The first module 1 has a control board mounting part 2 at its upper end. A control board (not shown) for controlling the semiconductor element 3 is arranged inside the control board mounting portion 2. In the power conversion device 100 of the embodiment, the control board is an electrical component housed in the control board mounting unit 2. As described above, since the second module 51 has the same configuration as that of the first module 1, a control board mounting portion is also formed in the second casing 59 (FIGS. 1 to 3) of the second module 51. The control board is housed in the control board mounting portion.

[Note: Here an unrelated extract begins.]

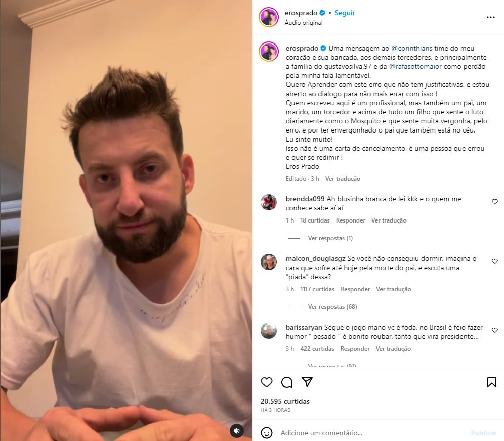Open comment bubble icon below post
Viewport: 504px width, 441px height.
(x=287, y=382)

In the front-rear direction (left-right direction in FIG. 4), the protruding end from which the discharge portion 41 protrudes most from the first housing 9 is disposed in front of the control board mounting portion 2. As shown in FIGS. 1 to 3, the first housing 9 of the first module 1 and the second housing 59 of the second module 51 are in the front-rear direction and the left-right direction (the direction perpendicular to the paper surface in FIG. 4). Arranged at the same position. In plan view, the protruding end of the discharge unit 41 is disposed at a position that does not overlap with the second housing 59 of the second module 51, and thus is disposed at a position that does not overlap with the control board mounting portion of the second module 51. ing.

(Action / Effect)
In the power conversion device 100 described above, as shown in FIG. 4, the tray 40 is disposed below the cooling medium flow path through which the cooling medium flows in the first housing 9 of the first module 1. . The tray 40 is disposed below the

joints

16, 18, 20, 21, 23, 25 included in the cooling medium flow path, and the cooling medium leaks from the

joints

16, 18, 20, 21, 23, 25. In some cases, the leaked cooling medium is received. The cooling medium accumulated in the tray 40 flows into the internal space of the discharge portion 41 from the opening at the proximal end of the discharge portion 41, flows through the internal space of the discharge portion 41, and from the opening at the protruding end of the discharge portion 41. By flowing out, it is discharged to the outside of the first housing 9.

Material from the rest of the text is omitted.